El 28 de octubre de 1496, los Reyes Católicos firmaron una ley que prohibía talar árboles y solo se permitía cortarles ramas dejando "horca y pendón por donde puedan tornar a criar", es decir preservando siempre el tronco y dos ramas principales: la horca, que crecía en horizontal, y el pendón, en vertical. Esta técnica permitía crear árboles guiados como los de Dantzaleku: colgando pesos a las ramas y aplicándoles podas de precisión, crecían con las ramas con las formas de las varengas, los genoles o los corbatones. Era muy importante que la veta de la madera siguiera la forma curva que necesitaba la pieza, porque así resultaba mucho más resistente.

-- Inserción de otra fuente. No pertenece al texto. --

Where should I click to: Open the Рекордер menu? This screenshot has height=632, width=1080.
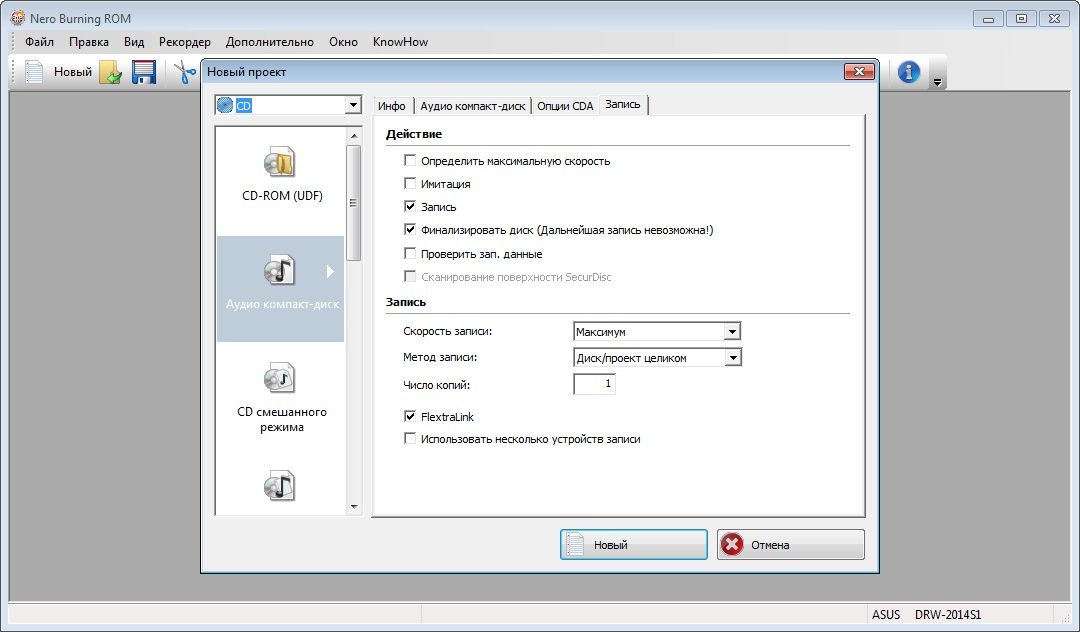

     En el año 2002 encontraron en el fondo del estuario galés de Newport un barco de treinta metros de longitud que trasportaba barricas de vino de Portugal y que se hundió en 1469. Los análisis concluyeron que estaba construido con robles de la Sakana, de algún paraje como este de Dantzaleku, donde aún se aprecia cómo criaban barcos en el bosque
Roble trasmocho de Urdax, (por incompetencia del Ayuntamiento este roble ha perdido el cimal izdo. Se le advirtió del peligro que representaba el peso de las ramas del lado izdo. El cimal derecho se apoya en la tierra)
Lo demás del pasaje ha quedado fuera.